§ To be done: Reproduce the data below verbatim, keeping every line and character unchanged.
□ □ □ □ □ □ □
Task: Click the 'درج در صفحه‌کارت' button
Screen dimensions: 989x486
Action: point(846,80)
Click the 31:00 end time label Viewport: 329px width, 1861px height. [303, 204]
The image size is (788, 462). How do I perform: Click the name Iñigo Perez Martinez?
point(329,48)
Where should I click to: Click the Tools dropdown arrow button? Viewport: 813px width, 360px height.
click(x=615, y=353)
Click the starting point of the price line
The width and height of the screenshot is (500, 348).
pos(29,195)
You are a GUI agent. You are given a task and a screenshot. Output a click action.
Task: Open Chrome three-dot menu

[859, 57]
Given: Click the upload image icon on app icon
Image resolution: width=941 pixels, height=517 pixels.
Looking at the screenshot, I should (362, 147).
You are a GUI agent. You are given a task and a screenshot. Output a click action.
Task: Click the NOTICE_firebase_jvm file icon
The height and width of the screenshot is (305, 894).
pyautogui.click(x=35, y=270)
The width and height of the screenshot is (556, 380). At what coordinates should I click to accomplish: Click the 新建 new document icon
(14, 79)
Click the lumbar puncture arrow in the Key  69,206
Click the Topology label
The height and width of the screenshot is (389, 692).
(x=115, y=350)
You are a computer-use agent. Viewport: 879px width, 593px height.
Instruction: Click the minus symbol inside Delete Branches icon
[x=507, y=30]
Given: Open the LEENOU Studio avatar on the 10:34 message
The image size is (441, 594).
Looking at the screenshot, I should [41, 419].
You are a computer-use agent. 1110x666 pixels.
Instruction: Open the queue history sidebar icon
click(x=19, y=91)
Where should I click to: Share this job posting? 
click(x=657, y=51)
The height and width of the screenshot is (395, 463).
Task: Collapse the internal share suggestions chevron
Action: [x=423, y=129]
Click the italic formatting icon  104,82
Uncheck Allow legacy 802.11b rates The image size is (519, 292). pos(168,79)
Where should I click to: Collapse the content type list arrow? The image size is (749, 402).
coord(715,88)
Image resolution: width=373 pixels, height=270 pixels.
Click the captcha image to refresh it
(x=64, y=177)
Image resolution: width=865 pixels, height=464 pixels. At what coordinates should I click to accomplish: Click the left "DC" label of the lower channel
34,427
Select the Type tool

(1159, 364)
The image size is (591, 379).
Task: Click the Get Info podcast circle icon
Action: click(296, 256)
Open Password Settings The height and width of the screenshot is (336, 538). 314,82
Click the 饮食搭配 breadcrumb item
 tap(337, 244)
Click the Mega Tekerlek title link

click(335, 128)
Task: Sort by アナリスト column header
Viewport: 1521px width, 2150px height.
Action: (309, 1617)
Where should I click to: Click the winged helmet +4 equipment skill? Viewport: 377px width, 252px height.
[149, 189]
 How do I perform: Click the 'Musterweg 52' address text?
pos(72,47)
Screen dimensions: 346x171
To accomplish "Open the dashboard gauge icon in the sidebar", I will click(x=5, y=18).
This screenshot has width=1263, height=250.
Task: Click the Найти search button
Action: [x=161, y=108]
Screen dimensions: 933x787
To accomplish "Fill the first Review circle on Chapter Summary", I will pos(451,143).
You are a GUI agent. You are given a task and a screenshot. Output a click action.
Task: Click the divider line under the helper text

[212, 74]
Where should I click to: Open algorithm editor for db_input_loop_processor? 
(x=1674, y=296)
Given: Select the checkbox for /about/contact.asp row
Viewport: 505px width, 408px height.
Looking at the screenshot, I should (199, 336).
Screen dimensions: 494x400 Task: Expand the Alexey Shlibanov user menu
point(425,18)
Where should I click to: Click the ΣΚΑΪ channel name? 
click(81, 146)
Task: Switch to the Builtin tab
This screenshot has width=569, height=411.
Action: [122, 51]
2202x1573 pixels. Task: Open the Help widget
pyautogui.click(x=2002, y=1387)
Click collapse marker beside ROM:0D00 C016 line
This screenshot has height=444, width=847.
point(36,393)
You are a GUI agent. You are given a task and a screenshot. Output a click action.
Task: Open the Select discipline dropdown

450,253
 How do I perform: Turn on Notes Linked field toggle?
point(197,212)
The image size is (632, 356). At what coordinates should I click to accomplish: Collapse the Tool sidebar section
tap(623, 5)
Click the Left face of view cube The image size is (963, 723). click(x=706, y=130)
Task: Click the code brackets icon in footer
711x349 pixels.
□ □ □ □ □ □ □
§ Task solution:
Task: Click the 'درج در صفحه‌کارت' button
Screen dimensions: 989x486
Action: point(846,80)
Click the 31:00 end time label Viewport: 329px width, 1861px height. [303, 204]
The image size is (788, 462). How do I perform: Click the name Iñigo Perez Martinez?
point(329,48)
Where should I click to: Click the Tools dropdown arrow button? Viewport: 813px width, 360px height.
click(x=615, y=353)
Click the starting point of the price line
The width and height of the screenshot is (500, 348).
pos(29,195)
You are a GUI agent. You are given a task and a screenshot. Output a click action.
Task: Open Chrome three-dot menu

[859, 57]
Given: Click the upload image icon on app icon
Image resolution: width=941 pixels, height=517 pixels.
Looking at the screenshot, I should (362, 147).
You are a GUI agent. You are given a task and a screenshot. Output a click action.
Task: Click the NOTICE_firebase_jvm file icon
The height and width of the screenshot is (305, 894).
pyautogui.click(x=35, y=270)
The width and height of the screenshot is (556, 380). At what coordinates should I click to accomplish: Click the 新建 new document icon
(14, 79)
Click the lumbar puncture arrow in the Key  69,206
Click the Topology label
The height and width of the screenshot is (389, 692).
(x=115, y=350)
You are a computer-use agent. Viewport: 879px width, 593px height.
Instruction: Click the minus symbol inside Delete Branches icon
[x=507, y=30]
Given: Open the LEENOU Studio avatar on the 10:34 message
The image size is (441, 594).
Looking at the screenshot, I should [41, 419].
You are a computer-use agent. 1110x666 pixels.
Instruction: Open the queue history sidebar icon
click(x=19, y=91)
Where should I click to: Share this job posting? 
click(x=657, y=51)
The height and width of the screenshot is (395, 463).
Task: Collapse the internal share suggestions chevron
Action: [x=423, y=129]
Click the italic formatting icon  104,82
Uncheck Allow legacy 802.11b rates The image size is (519, 292). pos(168,79)
Where should I click to: Collapse the content type list arrow? The image size is (749, 402).
coord(715,88)
Image resolution: width=373 pixels, height=270 pixels.
Click the captcha image to refresh it
(x=64, y=177)
Image resolution: width=865 pixels, height=464 pixels. At what coordinates should I click to accomplish: Click the left "DC" label of the lower channel
34,427
Select the Type tool

(1159, 364)
The image size is (591, 379).
Task: Click the Get Info podcast circle icon
Action: click(296, 256)
Open Password Settings The height and width of the screenshot is (336, 538). 314,82
Click the 饮食搭配 breadcrumb item
 tap(337, 244)
Click the Mega Tekerlek title link

click(335, 128)
Task: Sort by アナリスト column header
Viewport: 1521px width, 2150px height.
Action: (309, 1617)
Where should I click to: Click the winged helmet +4 equipment skill? Viewport: 377px width, 252px height.
[149, 189]
 How do I perform: Click the 'Musterweg 52' address text?
pos(72,47)
Screen dimensions: 346x171
To accomplish "Open the dashboard gauge icon in the sidebar", I will click(x=5, y=18).
This screenshot has width=1263, height=250.
Task: Click the Найти search button
Action: [x=161, y=108]
Screen dimensions: 933x787
To accomplish "Fill the first Review circle on Chapter Summary", I will pos(451,143).
You are a GUI agent. You are given a task and a screenshot. Output a click action.
Task: Click the divider line under the helper text

[212, 74]
Where should I click to: Open algorithm editor for db_input_loop_processor? 
(x=1674, y=296)
Given: Select the checkbox for /about/contact.asp row
Viewport: 505px width, 408px height.
Looking at the screenshot, I should (199, 336).
Screen dimensions: 494x400 Task: Expand the Alexey Shlibanov user menu
point(425,18)
Where should I click to: Click the ΣΚΑΪ channel name? 
click(81, 146)
Task: Switch to the Builtin tab
This screenshot has width=569, height=411.
Action: [122, 51]
2202x1573 pixels. Task: Open the Help widget
pyautogui.click(x=2002, y=1387)
Click collapse marker beside ROM:0D00 C016 line
This screenshot has height=444, width=847.
point(36,393)
You are a GUI agent. You are given a task and a screenshot. Output a click action.
Task: Open the Select discipline dropdown

450,253
 How do I perform: Turn on Notes Linked field toggle?
point(197,212)
The image size is (632, 356). At what coordinates should I click to accomplish: Collapse the Tool sidebar section
tap(623, 5)
Click the Left face of view cube The image size is (963, 723). click(x=706, y=130)
Task: Click the code brackets icon in footer
711x349 pixels.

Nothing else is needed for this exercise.